Because, frankly, the bar of the Three Sisters, and by extension the courtyard outside, is horrible, Mat and I repaired to the Underbelly for a pear cider. They had run out of pear cider, so we had a normal cider. It could have been worse. Although Gutted: The Musical had a night off, and thus Michael “Princess” Legge and his new best friend Jim Bob were on the town and texting me on the half hour, I snuck off to Mamma’s Pizza on Grassmarket on Mat’s recommendation, and I will now pass on that recommendation. It seems tiny and full but the staff will find you a nook to sit in, and the menu, albeit laminated, offers pretty much any combination of any pizza. I chose mozzarella, chicken and Jalapeno peppers; Mat had a banana pizza – perhaps he is pregnant, hence the career move back to street performing – and had enough left over to take home in a doggy bag for his breakfast.
I finally succumbed at 11pm to Michael’s constant demands and met he and Jim and the beardy two thirds of the Gentlemen’s Review in Brookes Bar, high in the Pleasance Dome. Brookes Bar is well known as a fancy media haunt, as you need some kind of secret handshake or unusual swagger to get in.
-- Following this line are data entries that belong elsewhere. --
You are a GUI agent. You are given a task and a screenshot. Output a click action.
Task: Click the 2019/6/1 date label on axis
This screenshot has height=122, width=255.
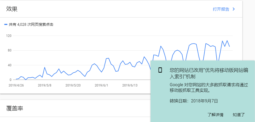pyautogui.click(x=101, y=85)
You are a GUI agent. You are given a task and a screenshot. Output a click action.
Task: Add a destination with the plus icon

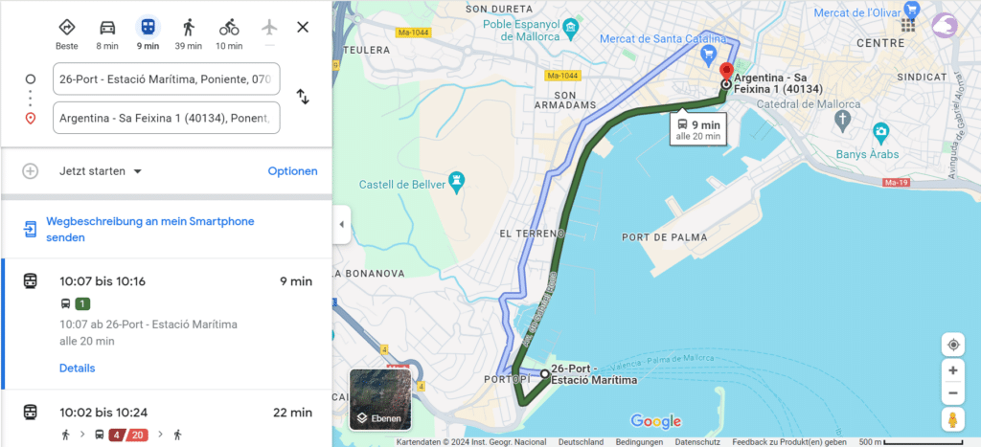pyautogui.click(x=30, y=171)
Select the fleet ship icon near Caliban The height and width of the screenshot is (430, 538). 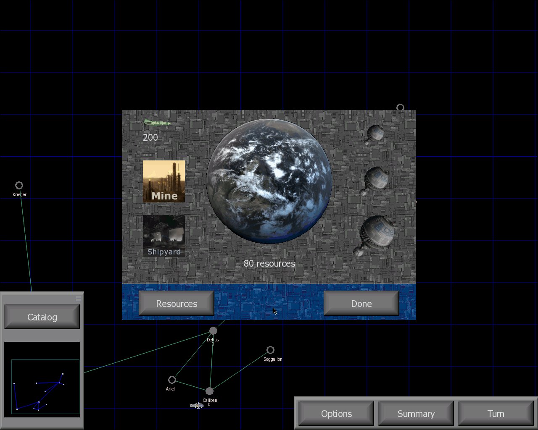[x=197, y=406]
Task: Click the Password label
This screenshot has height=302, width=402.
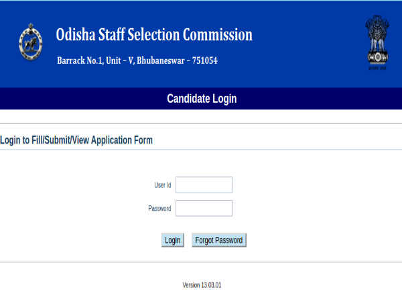Action: (x=159, y=208)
Michael and co, despite their lowly place on the showbiz ladder, had managed it by either being signed in by Russell Kane or pretending to have been signed in by Russell Kane. If this works, then I suggest you just go there and try it. As luck would have it, I bumped into Jon and Rob, two bigwigs from comedy powerhouse and Stewart Lee-repellent Avalon, whom I assumed would get me in to the hallowed bar. But they expected me to get them in! Was Russell Kane allowed to sign in up to 100 freeloaders? We never found out, as Jon and Rob spotted a woman who was clearly important, and she got all three of us in. Get us.
It’s not that exciting in there, unless you are excited by spotting the man who plays the man who accuses his gran of having special wine gums with real wine in them in the VW advert, which I obviously am. (He is actually called Sy.) Anyway, I stayed for a while, but had to tear myself away from Princess Michael as he held court to his adoring accolytes and show up at midnight at the Gilded Balloon Wine Bar to be one of the contestants in Comedy Countdown, a self-explanatory quiz show played mainly for laughs, but with the same infrastructure as the popular TV show, hosted, in this instance, by George Ryegold playing an avuncular host called Toby, with the mathematically gifted Paul Sinha as Carol, and the deadpan James Sherwood and camp Tom Allen in Dictionary Corner. I was playing against genial Gary Delaney. By “playing against” I mean we were both expected to come up with words from the chosen letters and sums from the chosen numbers except try and be funny at the same time. I beat him with a pathetic score of seven, to his five, but mainly because he kept getting disqualified. It was, in every sense, just a bit of fun.
Although I was reliably informed that the previous night’s show had been much more riotous and entertaining and more enthusiastically received, I still enjoyed doing it.
I had stopped drinking alcohol at the pizza place, and stuck to tap water for the remainder of the evening, so even though it was late when I got in, about 1.30, I was not drunk. The big revelation of the night was picking up a copy of the little magazine Fest in the Dome and finding – but not looking for or expecting – the first review of Secret Dancing! I can’t link to it, as it is not on their website, but it is a three-star review, which might be a blow to Richard, but is tremendous for me. The reviewer was very nice, in general, but this is the best line:
The spectre of Herring is never far away …
I may write this quote on my face for the rest of the Fringe, if not for the rest of my life.